This psychology is based on:

1. recognizing that the immortal Spirit, the Monad
(Atma-Buddhi) is in every being; and in Man, it is his Higher
Self. The feelings, mind, body, habits and character are
evidence of the evolutionary experience we have passed through as
a form. The present sensitivity of our bodies and lower
faculties reveals to our inquiry, the quality of our development,
and our mastery of them.

2. We, therefore are not the "body, and its faculties." We are
an independent intelligence, a mind-soul, able to inquire into
our vehicle, the body, and our faculties and senses, our feelings
and our thoughts. Reincarnation of the mind-soul-Spirit, in
successive bodies, occurs under the sway of the universal and
impartial moral law, called Karma, which uniformly applies to all
beings. The Cosmos, World, Man, or an atom are all evidence of
the progressive growth of intelligence--of evolution.

3. We, as mankind, have been endowed with the faculty of
thinking, the mind-Soul. The sentiments, passions, desires and
instinct pertain to the development of the lower nature.
Superior to them is Mind. As a faculty it is midway between the
physical form, the personal self, and the immortal Spiritual
Individual (Atma-Buddhi-Manas). It, the independent mind
faculty, is that which is seeking to become an immortal.

For example if we consider the BHAGAVAD GITA we fund symbols are

The physical nature is the "plain of Kurukshetra," where the
struggle for victory occurs. This struggle is universal. Every
human, as a focus for his own struggle, faces it at some level,
consciously or unconsciously. The physical body is symbolized by
Dhritarashtra, the blind King, who, because of his disability
places the effective rule of his kingdom in the hands of
Duryodhana, the symbol of the desire principle.

4. The BHAGAVAD GITA, looked on as a treatise in Oriental
psychology , is a record of the advice given by the Higher,
spiritual Self, as Krishna, a perfected Man.

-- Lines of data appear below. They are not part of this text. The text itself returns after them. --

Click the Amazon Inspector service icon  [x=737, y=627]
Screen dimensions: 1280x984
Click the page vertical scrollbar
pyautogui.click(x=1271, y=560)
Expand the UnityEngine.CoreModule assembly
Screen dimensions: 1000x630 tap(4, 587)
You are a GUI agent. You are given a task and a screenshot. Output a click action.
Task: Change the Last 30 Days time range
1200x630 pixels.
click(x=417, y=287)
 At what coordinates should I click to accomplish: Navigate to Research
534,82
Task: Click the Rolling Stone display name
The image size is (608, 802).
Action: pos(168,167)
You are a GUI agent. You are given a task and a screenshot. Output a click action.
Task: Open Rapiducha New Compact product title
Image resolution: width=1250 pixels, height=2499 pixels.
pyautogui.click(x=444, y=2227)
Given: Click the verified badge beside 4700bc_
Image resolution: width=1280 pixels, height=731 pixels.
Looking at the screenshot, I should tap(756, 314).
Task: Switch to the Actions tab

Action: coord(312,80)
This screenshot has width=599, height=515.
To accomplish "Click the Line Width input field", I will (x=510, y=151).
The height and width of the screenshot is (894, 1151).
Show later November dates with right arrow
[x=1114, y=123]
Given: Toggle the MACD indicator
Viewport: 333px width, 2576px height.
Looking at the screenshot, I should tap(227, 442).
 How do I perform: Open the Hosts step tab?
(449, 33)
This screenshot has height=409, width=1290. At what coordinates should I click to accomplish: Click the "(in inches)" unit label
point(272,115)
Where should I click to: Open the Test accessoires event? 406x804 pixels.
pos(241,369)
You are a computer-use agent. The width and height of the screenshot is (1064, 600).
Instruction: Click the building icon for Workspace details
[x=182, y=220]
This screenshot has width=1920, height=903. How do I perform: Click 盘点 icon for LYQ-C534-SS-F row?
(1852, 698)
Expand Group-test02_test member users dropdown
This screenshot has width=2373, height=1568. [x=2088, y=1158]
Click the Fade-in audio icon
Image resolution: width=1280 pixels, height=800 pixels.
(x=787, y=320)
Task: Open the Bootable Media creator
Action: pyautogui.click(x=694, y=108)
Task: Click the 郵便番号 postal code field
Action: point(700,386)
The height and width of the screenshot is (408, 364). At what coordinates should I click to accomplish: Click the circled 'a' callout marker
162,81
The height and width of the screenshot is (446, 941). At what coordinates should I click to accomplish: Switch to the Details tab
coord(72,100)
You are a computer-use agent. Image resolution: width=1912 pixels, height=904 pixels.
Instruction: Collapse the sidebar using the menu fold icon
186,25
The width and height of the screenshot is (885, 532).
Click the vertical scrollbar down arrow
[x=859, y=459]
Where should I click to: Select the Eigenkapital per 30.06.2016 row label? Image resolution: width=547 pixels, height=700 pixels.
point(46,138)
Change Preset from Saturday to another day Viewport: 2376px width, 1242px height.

Krishna, as the Higher Self in Man, draws on his universal
Vision, which includes study, experience, and achievement. And,
this divine advice is given according to the questions which
Arjuna (you and me, as minds) ask.

5. To progress--as a Man who desires wisdom--and freedom from
attachment to desires, (and therefore, also, to anticipation of
"hoped for results"), of a selfish, personal, nature, these
selfish and personal desires are to be abandoned. They have no
permanence and "perish" when our present form dies. Duties are
defined as the necessary discharge of responsibilities. To be
correctly performed, we have to acquire information and
knowledge. To do this with care, and accurately, these have to
be identified, understood, and then acted on. This should be the
"growing tip" of our progress, and the focus of our attention.

6. Man's faculties have all to be studied and developed so that
this war-stage with passion and irrational emotion, may soon be
concluded. When successful, this alters impulse and ignorance
into compassion, altruism, calm, patience and wisdom. Our living
consciousness (the lower mind--Kama-Manas) is calmed, impulse is
controlled and set to rest.

Understanding the temporary and illusory nature of passions and
desires, we, as Minds, develop and acquire the serenity of
contemplation. This has been described as "bliss"-ananda, or a
release from identification with kama-passion, and

Ignorance is to be dispelled by the light of Wisdom. Knowledge
is first to be acquired, then only can deeds be performed
accurately as needed, and thus, finally, we assist in restoring
harmony to the Universe. This produces a condition called
Sat-chit-ananda, described on p. 99 of Gita Notes. It is the
embodiment of Krishna in a perfected personal instrument on this

Man is to make the Higher Self, the "Krishna" within operative,
and ruler of his own personality. Once the personality is
cleared of false notions, it becomes clear, and the inner light,
no longer obstructed, radiates from such a Being, now
self-transformed into a Mahatma, a "Great Soul."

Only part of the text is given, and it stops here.